MassChallenge was born in the wake of the 2008 financial crisis, when founders realised the acute need to get foreign companies investing in the US and creating jobs there. During the programme, participants from around the world relocate to Boston, are matched with a mentor and set about gaining visibility and professional tips to launch their company – hopefully with a branch in the US.

“We hope that the kinds of companies that participate in MassChallenge become fantastically successful and think about investing in the United States,” explains Scott Woodard, economic and commercial officer at the US Embassy in Bern, noting that the United States currently spends 250 times what Switzerland does on support for start-ups.

Dorian Credé is a former ETHZ student who founded the crowd-sourced financial ratings platform WikiRating as an alternative to traditional platforms like Moody’s, Fitch or Standard & Poor’s. He is applying to MassChallenge this year with a spin off project: an app that allows companies to quickly get feedback on their products and services from a crowd-sourced platform.
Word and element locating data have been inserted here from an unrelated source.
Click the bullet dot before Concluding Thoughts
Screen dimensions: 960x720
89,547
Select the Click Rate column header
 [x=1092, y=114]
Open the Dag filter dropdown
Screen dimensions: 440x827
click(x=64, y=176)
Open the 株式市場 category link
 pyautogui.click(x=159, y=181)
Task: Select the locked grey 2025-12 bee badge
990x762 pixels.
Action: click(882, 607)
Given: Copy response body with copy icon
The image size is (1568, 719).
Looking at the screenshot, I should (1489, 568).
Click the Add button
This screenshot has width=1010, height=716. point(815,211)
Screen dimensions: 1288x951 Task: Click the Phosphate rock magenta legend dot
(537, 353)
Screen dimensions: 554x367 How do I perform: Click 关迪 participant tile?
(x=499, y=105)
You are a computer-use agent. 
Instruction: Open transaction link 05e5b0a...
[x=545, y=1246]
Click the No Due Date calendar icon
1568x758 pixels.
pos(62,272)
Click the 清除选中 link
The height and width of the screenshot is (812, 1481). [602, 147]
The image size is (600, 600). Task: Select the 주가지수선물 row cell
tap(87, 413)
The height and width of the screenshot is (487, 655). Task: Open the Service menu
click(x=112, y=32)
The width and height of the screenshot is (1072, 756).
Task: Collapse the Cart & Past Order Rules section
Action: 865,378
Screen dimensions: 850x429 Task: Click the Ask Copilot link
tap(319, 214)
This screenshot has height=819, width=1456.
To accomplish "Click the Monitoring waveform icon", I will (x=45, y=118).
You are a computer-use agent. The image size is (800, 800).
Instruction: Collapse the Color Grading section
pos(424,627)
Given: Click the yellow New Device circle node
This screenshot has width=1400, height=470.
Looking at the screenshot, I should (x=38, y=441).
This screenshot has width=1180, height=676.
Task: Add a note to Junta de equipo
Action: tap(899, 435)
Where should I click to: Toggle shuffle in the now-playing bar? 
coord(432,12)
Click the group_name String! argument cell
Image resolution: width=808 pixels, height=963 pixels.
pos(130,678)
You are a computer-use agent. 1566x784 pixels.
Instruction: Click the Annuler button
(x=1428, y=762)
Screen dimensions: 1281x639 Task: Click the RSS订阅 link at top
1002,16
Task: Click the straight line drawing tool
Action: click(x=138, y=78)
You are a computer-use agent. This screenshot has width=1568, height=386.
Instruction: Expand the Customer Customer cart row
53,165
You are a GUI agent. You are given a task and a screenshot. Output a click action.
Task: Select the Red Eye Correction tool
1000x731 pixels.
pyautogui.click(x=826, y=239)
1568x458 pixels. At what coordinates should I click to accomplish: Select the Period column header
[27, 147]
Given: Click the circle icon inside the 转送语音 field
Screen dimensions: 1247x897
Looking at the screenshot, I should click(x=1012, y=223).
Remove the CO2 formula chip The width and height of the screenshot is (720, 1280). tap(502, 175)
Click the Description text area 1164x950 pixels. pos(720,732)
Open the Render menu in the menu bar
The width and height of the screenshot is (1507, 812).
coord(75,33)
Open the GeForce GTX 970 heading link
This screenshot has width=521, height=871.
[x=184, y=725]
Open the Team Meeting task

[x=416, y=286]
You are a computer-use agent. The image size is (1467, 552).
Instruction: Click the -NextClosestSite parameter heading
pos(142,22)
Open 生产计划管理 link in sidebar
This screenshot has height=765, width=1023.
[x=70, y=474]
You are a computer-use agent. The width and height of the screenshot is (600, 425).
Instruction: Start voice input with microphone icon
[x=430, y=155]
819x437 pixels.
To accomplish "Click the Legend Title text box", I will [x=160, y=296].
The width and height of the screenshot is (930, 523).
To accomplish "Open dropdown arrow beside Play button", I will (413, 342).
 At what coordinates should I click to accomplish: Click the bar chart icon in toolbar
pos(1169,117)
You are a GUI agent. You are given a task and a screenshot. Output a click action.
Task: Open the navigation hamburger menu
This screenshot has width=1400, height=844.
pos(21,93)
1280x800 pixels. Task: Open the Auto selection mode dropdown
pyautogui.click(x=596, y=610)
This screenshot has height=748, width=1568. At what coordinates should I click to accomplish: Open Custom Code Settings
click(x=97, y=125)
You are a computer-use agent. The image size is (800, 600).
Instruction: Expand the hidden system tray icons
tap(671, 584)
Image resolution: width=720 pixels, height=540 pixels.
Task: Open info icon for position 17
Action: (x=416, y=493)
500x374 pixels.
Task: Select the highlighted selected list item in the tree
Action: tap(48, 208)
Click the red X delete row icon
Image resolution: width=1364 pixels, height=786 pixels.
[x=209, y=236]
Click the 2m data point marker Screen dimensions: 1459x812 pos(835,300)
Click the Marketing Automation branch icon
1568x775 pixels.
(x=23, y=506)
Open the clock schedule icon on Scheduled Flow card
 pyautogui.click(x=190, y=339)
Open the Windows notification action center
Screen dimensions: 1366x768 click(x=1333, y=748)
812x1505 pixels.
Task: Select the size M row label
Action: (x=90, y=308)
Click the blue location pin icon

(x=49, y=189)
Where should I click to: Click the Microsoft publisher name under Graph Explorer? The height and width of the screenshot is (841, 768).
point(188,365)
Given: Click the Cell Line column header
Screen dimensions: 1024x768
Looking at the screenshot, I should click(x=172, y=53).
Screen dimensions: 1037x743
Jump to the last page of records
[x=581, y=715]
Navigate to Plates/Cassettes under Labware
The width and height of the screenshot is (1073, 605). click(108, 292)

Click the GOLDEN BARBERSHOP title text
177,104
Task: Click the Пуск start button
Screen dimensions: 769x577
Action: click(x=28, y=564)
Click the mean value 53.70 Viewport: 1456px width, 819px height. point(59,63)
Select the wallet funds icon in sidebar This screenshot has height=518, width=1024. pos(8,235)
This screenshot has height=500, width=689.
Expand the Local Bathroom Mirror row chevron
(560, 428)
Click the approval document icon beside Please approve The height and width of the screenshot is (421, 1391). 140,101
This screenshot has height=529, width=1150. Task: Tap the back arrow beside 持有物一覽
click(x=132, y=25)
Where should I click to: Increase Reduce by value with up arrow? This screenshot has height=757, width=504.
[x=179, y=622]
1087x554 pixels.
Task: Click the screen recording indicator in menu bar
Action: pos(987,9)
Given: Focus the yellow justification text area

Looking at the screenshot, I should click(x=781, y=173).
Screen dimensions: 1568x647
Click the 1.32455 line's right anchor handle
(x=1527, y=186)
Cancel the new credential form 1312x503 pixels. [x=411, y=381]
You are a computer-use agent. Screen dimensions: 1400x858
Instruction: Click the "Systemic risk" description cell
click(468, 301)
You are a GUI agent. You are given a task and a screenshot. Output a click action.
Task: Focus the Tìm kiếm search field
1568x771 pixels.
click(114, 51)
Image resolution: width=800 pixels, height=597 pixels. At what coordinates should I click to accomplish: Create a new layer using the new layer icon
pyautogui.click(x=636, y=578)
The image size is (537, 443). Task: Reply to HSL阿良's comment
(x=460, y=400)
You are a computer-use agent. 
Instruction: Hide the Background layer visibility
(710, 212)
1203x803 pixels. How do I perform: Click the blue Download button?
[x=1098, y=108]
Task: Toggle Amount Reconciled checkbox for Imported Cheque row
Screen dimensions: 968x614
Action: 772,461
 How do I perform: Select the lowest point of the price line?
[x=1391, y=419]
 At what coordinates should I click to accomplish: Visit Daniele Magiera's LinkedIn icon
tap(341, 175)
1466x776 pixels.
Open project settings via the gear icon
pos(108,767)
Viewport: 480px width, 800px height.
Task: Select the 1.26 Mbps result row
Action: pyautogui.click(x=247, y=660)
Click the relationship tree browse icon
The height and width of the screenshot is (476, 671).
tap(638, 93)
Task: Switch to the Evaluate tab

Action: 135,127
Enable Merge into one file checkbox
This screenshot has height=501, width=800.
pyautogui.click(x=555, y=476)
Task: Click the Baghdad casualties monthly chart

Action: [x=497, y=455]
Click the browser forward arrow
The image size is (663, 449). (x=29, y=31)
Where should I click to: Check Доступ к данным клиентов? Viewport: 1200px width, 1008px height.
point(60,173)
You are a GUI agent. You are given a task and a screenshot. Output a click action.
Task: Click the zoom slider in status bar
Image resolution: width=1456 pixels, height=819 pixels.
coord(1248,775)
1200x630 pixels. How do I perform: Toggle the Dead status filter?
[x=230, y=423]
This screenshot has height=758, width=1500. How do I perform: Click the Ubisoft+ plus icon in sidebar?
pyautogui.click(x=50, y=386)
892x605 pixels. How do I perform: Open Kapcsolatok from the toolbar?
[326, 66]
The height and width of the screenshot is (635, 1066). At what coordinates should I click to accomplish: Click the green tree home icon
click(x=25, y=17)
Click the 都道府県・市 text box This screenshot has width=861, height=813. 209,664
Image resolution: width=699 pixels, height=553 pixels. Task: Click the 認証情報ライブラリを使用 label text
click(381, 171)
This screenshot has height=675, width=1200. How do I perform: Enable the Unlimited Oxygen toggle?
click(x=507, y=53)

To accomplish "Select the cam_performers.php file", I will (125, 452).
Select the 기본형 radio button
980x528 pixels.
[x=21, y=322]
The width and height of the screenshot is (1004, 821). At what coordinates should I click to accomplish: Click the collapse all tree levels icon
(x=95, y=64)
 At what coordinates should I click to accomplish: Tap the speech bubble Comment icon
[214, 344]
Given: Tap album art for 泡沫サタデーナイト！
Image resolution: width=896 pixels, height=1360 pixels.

He says such a project, which relies on lots of users to succeed, would be hard to get off the ground anywhere but the US.

“Here in Switzerland, it’s very hard to scale products and services where many people are needed.”

“Most huge IT breakthroughs happen in the US  because the market is huge, the language is uniform and the mindset is quite open,” he adds. “These factors lead to this huge advantage compared to Europe, where you have a very fragmented situation.”

Although Credé will have to leave his pregnant wife and re-locate to Boston for four months if he’s chosen for the programme, he says it’s worth the effort because it’s a clear way in to the all-important American market, which isn’t easy to come by.

Room to grow

Niccolo Iorno, innovation project leader at Swissnex Boston, says start-up programmes like MassChallenge, venture leaders and the CTI Market Entry camp, to name a few, are all bringing Swiss start-ups to the US partially with a view to creating jobs there – but the ball has been a bit slow to get rolling.

“I am receiving many questions from Swiss start-ups that are willing to come and set up an office here (in the US). But although they have a couple of business development people or salespeople, they don’t have the critical mass yet,” he says.

“But eventually, I think it will come.”

Ruiz already has employees on the ground in Boston and plans to launch his product in the US first. But the last steps are the hardest: fine-tuning the final 10% of the product itself so it’s affordable to customers, and securing the funding to go into production. For that financial support, he’s mostly turned to foreign investors from Brazil, Britain and France – and not to Switzerland, where he’s had more trouble getting commitments for large amounts of money.

“There is a point in the start-up where if you want to get really big, some investors here are very risk averse and it’s easier to go abroad.”